Vitamin D, also called the sunshine vitamin, is a fat-soluble vitamin. It is needed in the body in large quantities, as it is responsible for the health of our bones and teeth, helps in fighting off infections and even improves mental health. Not only is it a vitamin, it is also a hormone and helps regulate insulin and calcium levels in the blood.
The human body makes vitamin D when exposed to sunlight, or more specifically UVB rays. Plants have vitamin D in the form of ergosterol while cholesterol is the corresponding basic building block of vitamin D in humans. When a leaf of a plant is exposed to sunlight, it converts ergosterol into ergocalciferol or vitamin D2. In the same way, when human skin is exposed to sunlight, the body converts cholesterol into cholecalciferol, a form of vitamin D3. In humans, unlike in plants, this conversion is not the final step before vitamin D can be utilised by us. Cholecalciferol is converted into hydroxyl vitamin D in the liver, kidney, skin, brain and prostate. Next this is converted to dihydroxy vitamin D in the lungs, colon, spleen, liver, kidney, stomach and lymph nodes. This is the most active form of vitamin D required by humans and it lasts for a short time before it is eliminated so we constantly need vitamin D, much more than we thought was earlier required.
Sales of Vitamin D have continued to skyrocket for the past decade,  as scientific research demonstrates a wide array of Vitamin D benefits that also takes  care of our bones . In response to the overwhelming body of research, the Institute of Medicine recently boosted the recommended dietary intakes (RDI) of Vitamin D.

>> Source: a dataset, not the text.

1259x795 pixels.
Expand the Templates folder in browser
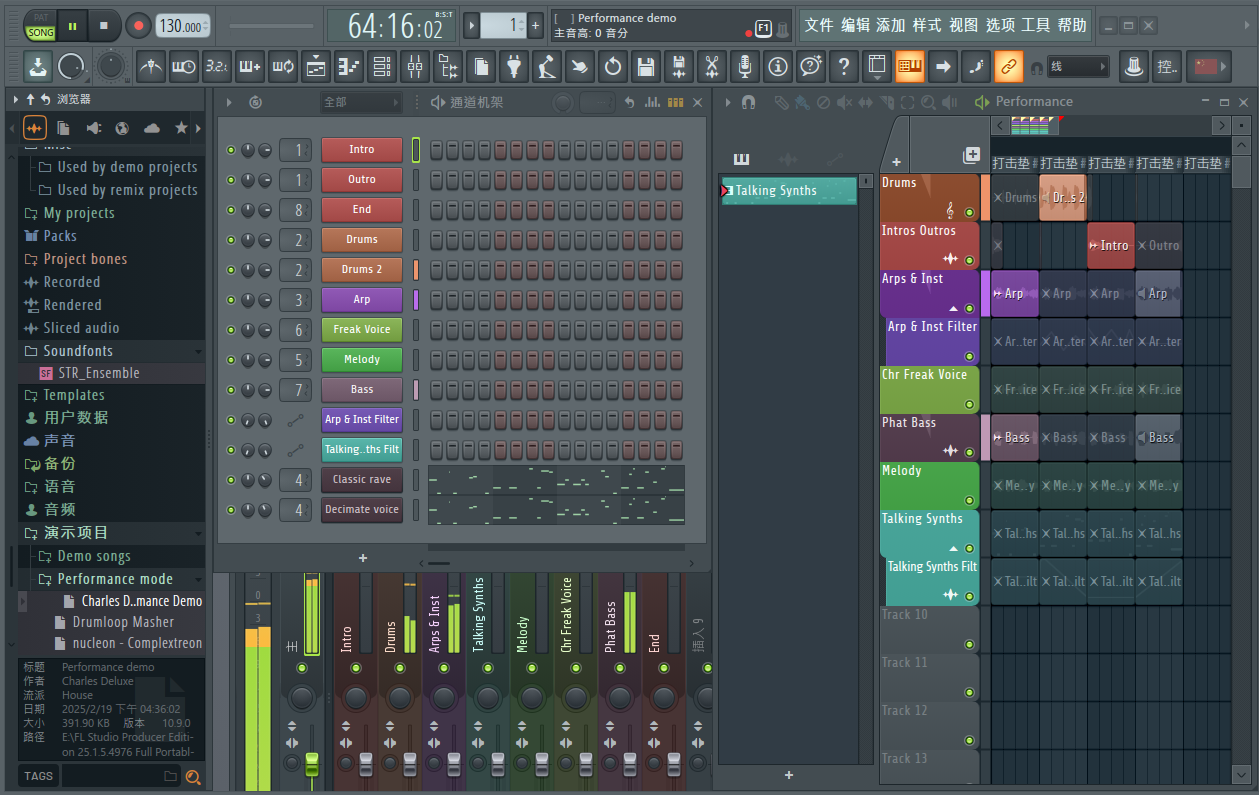coord(73,395)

With the release of the new RDIs, sales of the sunshine vitamin are likely to soar even higher in 2011.Nutritionists believe that it will be difficult to meet the new RDIs for Vitamin D through diet alone, particularly if you eat only limited dairy products or do not regularly include fish in your diet. A dietitian in Boston, says "There's no way that people will satisfy those recommendations for vitamin D without supplements." Not many foods contain Vitamin D which is why most people will need to modify their diets to include Vitamin-D fortified foods and beverages along with an increased intake of milk, eggs and fish. Consuming 600 IUs a day of Vitamin D from a single food would require drinking 6 cups of milk or eating 15 servings of Vitamin-D fortified cereals.3

Some experts even believe the new RDIs for Vitamin D are still too low. In response, Dr for the Council for Responsible Nutrition said, "While an increase in the recommendations for vitamin D will benefit the public overall, such a conservative increase for the nutrient lags behind the mountain of research demonstrating a need for vitamin D intake at levels possibly as high as 2,000 IU/day for adults." Doctors who concur with this view may consider prescribing a higher daily dose of Vitamin D to their patients as the upper safety limit has been set at 4,000 IUs for those aged 9 and above. 

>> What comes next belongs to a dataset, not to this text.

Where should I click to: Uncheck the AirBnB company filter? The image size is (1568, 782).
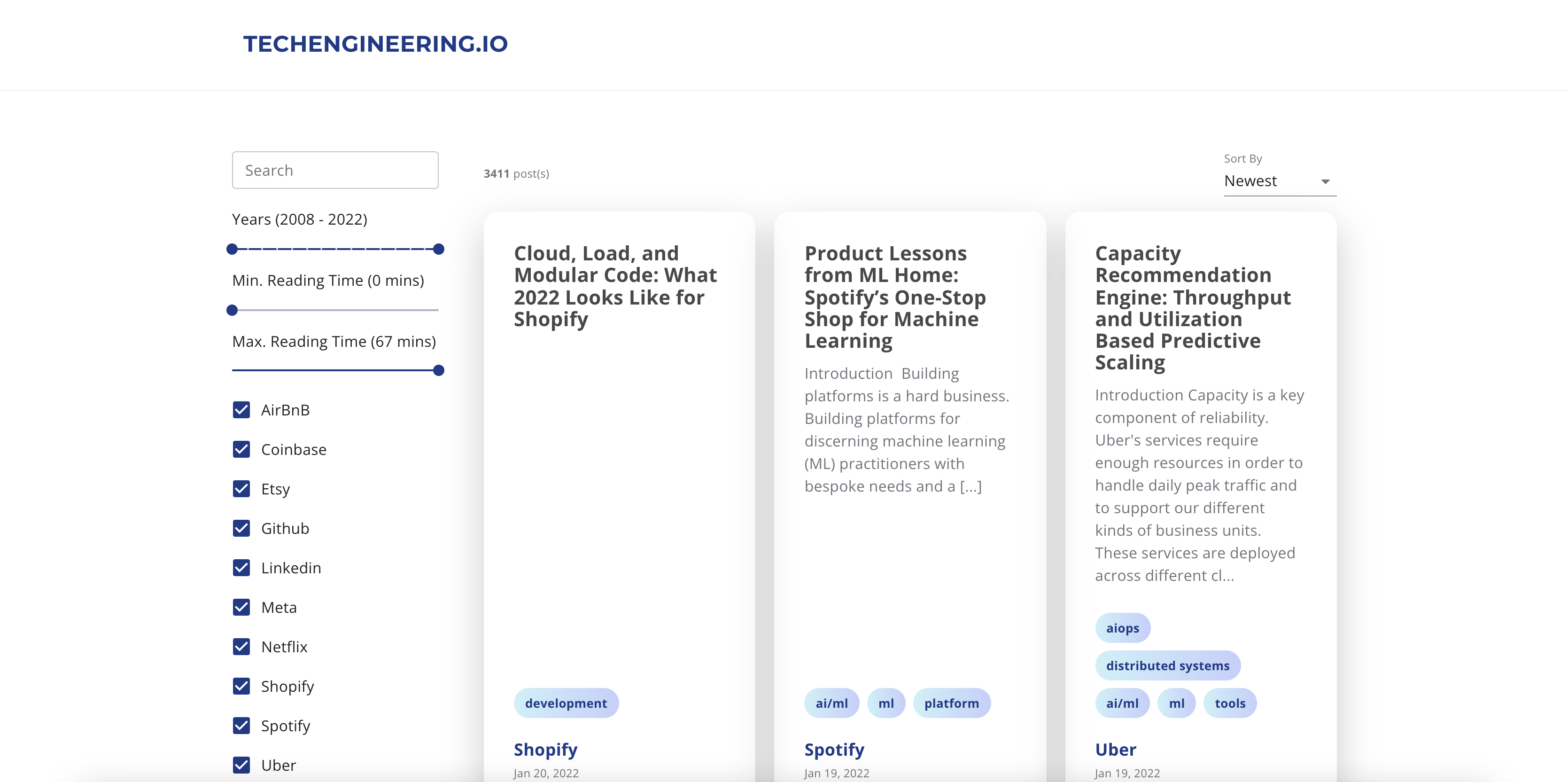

Exposing yourself to sunlight is the most important source of vitamin D because sunlight is far more likely to provide you with your vitamin D requirement than food is. Mushrooms that have been irradiated and yeast are vegetarian sources of this valuable vitamin.
Other non vegetarian sources of vitamin d are Fish like salmon, mackerel, catfish, sardines and tuna, eggs, Fortified milk, cheese, butter, Oysters, Fortified breakfast cereals, soymilk and margarine.